> _Your task_
Every line below that holds the word "computer" must be listed.

(Collected data)
::::

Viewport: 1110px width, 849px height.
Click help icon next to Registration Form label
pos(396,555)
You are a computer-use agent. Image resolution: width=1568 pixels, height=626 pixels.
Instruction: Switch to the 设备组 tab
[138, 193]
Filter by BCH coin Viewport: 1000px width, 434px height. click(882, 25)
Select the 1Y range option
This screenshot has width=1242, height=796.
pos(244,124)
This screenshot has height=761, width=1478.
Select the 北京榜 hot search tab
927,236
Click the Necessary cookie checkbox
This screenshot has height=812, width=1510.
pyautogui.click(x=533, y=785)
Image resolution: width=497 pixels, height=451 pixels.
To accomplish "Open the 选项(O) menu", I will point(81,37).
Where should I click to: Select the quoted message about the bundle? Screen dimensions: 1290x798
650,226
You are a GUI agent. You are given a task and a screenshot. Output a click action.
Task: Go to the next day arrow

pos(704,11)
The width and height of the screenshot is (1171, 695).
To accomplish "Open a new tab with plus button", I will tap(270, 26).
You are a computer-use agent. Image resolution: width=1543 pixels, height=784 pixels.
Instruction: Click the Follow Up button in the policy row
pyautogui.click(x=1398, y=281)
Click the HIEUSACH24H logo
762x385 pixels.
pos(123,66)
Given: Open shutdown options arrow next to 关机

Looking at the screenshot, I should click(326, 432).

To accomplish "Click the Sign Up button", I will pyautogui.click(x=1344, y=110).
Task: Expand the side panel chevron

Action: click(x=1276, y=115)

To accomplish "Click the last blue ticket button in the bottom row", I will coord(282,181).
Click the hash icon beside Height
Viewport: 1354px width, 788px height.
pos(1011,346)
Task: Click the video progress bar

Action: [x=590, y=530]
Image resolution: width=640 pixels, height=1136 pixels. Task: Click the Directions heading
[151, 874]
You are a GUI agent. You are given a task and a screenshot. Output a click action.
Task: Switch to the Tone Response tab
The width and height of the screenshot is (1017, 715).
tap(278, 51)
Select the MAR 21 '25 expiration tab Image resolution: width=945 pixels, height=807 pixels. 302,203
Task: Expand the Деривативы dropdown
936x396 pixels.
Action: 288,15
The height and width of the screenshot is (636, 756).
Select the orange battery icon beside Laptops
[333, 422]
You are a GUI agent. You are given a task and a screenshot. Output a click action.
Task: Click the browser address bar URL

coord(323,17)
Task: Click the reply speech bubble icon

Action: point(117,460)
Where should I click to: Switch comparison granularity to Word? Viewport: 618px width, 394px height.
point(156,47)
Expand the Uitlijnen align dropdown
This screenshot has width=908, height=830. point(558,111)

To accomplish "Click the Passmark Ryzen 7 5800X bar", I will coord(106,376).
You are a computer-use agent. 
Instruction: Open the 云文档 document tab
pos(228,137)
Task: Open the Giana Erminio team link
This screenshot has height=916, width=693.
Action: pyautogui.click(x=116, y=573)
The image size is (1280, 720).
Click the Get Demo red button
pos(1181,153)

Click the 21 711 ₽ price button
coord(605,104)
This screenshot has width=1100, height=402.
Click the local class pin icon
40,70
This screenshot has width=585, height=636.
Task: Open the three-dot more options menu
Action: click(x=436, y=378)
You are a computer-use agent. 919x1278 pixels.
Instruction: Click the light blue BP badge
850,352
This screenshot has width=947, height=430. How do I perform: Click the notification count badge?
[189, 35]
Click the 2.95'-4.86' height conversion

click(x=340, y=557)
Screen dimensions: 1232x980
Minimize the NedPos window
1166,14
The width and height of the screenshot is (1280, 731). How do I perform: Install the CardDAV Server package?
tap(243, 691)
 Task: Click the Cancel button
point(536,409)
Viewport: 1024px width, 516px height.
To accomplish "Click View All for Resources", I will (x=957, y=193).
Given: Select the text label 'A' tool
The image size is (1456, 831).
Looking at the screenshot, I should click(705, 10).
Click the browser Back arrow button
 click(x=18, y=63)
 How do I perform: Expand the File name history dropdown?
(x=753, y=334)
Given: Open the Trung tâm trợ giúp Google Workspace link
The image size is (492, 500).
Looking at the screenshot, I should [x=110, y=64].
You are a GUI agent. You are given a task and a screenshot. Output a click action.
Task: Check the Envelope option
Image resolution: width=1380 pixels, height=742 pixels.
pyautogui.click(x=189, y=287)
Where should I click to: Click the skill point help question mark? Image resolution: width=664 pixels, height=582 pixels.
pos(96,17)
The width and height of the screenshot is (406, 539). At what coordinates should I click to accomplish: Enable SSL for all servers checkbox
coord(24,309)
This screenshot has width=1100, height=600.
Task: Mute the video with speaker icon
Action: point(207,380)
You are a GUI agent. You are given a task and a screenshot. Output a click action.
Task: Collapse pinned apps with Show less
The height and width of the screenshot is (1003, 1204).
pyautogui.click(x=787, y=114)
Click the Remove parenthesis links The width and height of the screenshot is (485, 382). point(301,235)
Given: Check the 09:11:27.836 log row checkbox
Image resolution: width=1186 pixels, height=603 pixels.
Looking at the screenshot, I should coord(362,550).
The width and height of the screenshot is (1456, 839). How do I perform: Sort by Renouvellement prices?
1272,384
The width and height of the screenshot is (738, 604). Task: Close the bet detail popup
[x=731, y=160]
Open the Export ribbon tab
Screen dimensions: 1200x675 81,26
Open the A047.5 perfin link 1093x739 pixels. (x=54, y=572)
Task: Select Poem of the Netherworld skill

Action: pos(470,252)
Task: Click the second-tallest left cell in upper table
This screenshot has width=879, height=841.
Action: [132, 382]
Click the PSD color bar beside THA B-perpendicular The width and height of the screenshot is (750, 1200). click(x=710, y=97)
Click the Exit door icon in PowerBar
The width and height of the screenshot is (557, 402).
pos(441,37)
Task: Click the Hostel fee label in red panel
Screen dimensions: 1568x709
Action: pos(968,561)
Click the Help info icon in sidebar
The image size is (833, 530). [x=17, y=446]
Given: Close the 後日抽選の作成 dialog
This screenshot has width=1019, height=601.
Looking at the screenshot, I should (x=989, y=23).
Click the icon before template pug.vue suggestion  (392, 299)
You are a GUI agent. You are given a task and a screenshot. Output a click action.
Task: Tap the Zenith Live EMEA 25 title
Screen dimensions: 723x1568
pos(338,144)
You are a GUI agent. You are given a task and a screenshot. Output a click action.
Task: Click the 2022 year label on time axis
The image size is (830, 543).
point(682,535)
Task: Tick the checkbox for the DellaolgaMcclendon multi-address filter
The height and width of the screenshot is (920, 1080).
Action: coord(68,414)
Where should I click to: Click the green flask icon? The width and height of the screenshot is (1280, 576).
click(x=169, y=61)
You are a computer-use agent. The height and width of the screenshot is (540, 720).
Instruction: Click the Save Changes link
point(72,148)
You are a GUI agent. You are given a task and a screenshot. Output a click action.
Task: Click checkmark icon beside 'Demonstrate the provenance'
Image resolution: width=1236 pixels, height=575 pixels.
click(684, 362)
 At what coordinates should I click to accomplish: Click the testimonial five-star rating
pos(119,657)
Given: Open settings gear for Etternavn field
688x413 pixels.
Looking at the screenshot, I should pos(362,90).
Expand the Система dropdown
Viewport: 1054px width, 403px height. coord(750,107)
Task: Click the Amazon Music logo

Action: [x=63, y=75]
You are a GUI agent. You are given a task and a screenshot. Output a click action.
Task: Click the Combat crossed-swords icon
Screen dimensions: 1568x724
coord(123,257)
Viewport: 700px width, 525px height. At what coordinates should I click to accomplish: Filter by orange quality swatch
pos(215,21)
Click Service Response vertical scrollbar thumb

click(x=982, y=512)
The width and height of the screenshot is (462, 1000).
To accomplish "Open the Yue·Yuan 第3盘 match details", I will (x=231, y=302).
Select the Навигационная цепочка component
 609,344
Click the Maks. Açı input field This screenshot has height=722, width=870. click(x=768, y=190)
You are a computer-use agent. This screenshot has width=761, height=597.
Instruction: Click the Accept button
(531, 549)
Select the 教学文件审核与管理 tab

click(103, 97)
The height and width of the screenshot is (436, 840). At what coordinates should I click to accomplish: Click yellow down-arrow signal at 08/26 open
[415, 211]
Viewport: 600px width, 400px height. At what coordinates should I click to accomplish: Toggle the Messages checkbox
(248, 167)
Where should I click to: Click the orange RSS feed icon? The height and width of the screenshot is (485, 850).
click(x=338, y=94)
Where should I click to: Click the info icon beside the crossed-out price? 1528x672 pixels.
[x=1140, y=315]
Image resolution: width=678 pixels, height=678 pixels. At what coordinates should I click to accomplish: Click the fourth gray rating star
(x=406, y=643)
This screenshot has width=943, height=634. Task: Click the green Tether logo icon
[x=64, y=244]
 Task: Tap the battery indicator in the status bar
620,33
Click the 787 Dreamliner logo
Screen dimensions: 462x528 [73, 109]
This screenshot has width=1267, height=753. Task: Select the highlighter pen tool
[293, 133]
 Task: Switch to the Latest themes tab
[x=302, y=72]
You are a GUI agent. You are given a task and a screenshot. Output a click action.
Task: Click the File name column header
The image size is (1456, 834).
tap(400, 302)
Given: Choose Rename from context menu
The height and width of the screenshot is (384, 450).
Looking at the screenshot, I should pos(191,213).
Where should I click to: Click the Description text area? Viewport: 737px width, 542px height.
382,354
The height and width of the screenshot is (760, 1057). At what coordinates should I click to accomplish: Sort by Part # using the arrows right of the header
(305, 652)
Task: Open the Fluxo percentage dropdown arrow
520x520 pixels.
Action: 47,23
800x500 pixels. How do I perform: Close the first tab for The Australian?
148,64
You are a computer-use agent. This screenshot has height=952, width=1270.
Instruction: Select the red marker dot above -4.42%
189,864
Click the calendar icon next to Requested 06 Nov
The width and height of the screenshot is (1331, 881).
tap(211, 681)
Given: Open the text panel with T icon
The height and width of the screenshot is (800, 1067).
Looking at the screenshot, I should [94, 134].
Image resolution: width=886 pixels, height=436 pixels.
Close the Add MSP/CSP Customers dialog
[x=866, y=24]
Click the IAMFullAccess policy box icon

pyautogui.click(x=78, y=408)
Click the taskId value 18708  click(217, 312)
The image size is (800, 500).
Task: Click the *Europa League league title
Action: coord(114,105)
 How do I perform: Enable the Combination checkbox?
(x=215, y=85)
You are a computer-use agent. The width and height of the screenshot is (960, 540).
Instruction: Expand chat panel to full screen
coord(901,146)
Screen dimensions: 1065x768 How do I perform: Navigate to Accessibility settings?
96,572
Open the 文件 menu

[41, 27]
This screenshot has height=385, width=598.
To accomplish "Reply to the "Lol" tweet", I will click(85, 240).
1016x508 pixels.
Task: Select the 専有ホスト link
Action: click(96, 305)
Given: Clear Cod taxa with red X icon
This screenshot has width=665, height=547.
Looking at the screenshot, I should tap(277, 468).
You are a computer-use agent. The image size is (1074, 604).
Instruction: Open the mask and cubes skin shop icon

::::

> _Answer section_
You are a computer-use agent. Image resolution: width=1568 pixels, height=626 pixels.
You are a computer-use agent. Image resolution: width=1543 pixels, height=784 pixels.
You are a computer-use agent. 
You are a computer-use agent. 919x1278 pixels.
You are a computer-use agent. The height and width of the screenshot is (540, 720).
You are a computer-use agent. This screenshot has width=761, height=597.
You are a computer-use agent. This screenshot has height=952, width=1270.
You are a computer-use agent. The width and height of the screenshot is (960, 540).
You are a computer-use agent. The image size is (1074, 604).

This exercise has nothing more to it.